#### Task instructions:
Once you find the line with "You are a computer-use agent." in the entries below, return exactly every line from it through the line with "Instruction: Open the Run and Debug view".

START Input

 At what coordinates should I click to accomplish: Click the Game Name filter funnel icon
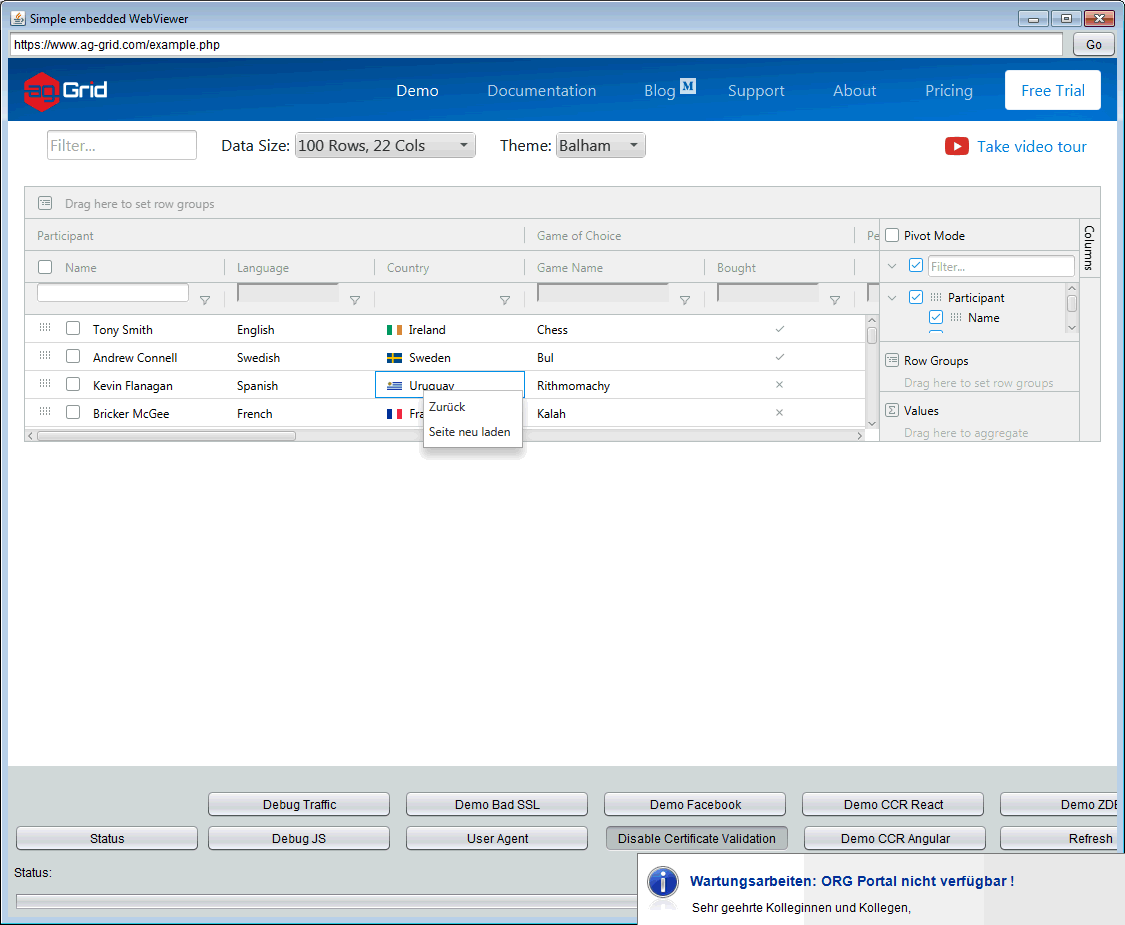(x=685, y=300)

END Input
START Input

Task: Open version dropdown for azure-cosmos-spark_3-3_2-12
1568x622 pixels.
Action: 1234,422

END Input
START Input

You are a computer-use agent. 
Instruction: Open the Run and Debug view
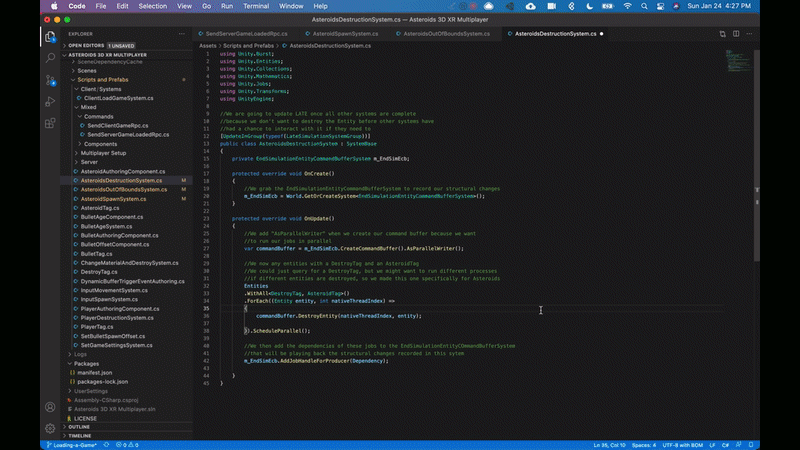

END Input

#### Task response:
You are a computer-use agent. 
Instruction: Open the Run and Debug view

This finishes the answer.